Dataset entries
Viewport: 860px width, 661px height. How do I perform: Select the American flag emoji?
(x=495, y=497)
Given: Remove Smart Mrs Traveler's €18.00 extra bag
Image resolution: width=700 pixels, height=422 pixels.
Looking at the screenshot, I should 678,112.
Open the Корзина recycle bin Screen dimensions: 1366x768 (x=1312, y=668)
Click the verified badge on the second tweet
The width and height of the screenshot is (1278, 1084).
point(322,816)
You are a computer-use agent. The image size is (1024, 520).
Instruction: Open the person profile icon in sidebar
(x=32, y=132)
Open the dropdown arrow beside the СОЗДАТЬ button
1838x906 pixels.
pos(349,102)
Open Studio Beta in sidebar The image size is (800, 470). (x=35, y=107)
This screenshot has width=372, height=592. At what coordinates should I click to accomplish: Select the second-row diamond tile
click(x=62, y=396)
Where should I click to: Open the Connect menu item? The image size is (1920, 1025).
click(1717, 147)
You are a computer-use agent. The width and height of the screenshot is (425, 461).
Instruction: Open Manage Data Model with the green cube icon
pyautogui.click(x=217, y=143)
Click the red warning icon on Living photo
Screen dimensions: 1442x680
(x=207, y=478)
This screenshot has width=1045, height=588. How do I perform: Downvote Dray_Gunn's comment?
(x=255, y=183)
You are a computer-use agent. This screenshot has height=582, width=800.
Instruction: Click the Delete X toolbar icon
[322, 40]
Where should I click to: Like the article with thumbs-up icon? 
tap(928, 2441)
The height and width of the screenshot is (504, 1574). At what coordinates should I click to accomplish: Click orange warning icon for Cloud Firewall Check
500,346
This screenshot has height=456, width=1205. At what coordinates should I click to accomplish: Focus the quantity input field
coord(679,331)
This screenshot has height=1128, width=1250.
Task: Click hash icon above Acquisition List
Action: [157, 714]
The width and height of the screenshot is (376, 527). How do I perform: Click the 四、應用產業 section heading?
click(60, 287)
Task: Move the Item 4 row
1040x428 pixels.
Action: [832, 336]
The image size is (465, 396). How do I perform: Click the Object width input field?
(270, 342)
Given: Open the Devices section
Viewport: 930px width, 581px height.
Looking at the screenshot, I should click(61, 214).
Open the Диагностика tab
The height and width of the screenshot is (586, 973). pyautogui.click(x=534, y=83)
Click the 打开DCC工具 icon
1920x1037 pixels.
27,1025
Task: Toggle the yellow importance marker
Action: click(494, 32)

Task directions> What you should produce is an exact copy of the records above.

Exercise answer>
Viewport: 860px width, 661px height. How do I perform: Select the American flag emoji?
(x=495, y=497)
Given: Remove Smart Mrs Traveler's €18.00 extra bag
Image resolution: width=700 pixels, height=422 pixels.
Looking at the screenshot, I should 678,112.
Open the Корзина recycle bin Screen dimensions: 1366x768 (x=1312, y=668)
Click the verified badge on the second tweet
The width and height of the screenshot is (1278, 1084).
point(322,816)
You are a computer-use agent. The image size is (1024, 520).
Instruction: Open the person profile icon in sidebar
(x=32, y=132)
Open the dropdown arrow beside the СОЗДАТЬ button
1838x906 pixels.
pos(349,102)
Open Studio Beta in sidebar The image size is (800, 470). (x=35, y=107)
This screenshot has width=372, height=592. At what coordinates should I click to accomplish: Select the second-row diamond tile
click(x=62, y=396)
Where should I click to: Open the Connect menu item? The image size is (1920, 1025).
click(1717, 147)
You are a computer-use agent. The width and height of the screenshot is (425, 461).
Instruction: Open Manage Data Model with the green cube icon
pyautogui.click(x=217, y=143)
Click the red warning icon on Living photo
Screen dimensions: 1442x680
(x=207, y=478)
This screenshot has width=1045, height=588. How do I perform: Downvote Dray_Gunn's comment?
(x=255, y=183)
You are a computer-use agent. This screenshot has height=582, width=800.
Instruction: Click the Delete X toolbar icon
[322, 40]
Where should I click to: Like the article with thumbs-up icon? 
tap(928, 2441)
The height and width of the screenshot is (504, 1574). At what coordinates should I click to accomplish: Click orange warning icon for Cloud Firewall Check
500,346
This screenshot has height=456, width=1205. At what coordinates should I click to accomplish: Focus the quantity input field
coord(679,331)
This screenshot has height=1128, width=1250.
Task: Click hash icon above Acquisition List
Action: [157, 714]
The width and height of the screenshot is (376, 527). How do I perform: Click the 四、應用產業 section heading?
click(60, 287)
Task: Move the Item 4 row
1040x428 pixels.
Action: [832, 336]
The image size is (465, 396). How do I perform: Click the Object width input field?
(270, 342)
Given: Open the Devices section
Viewport: 930px width, 581px height.
Looking at the screenshot, I should click(61, 214).
Open the Диагностика tab
The height and width of the screenshot is (586, 973). pyautogui.click(x=534, y=83)
Click the 打开DCC工具 icon
1920x1037 pixels.
27,1025
Task: Toggle the yellow importance marker
Action: click(494, 32)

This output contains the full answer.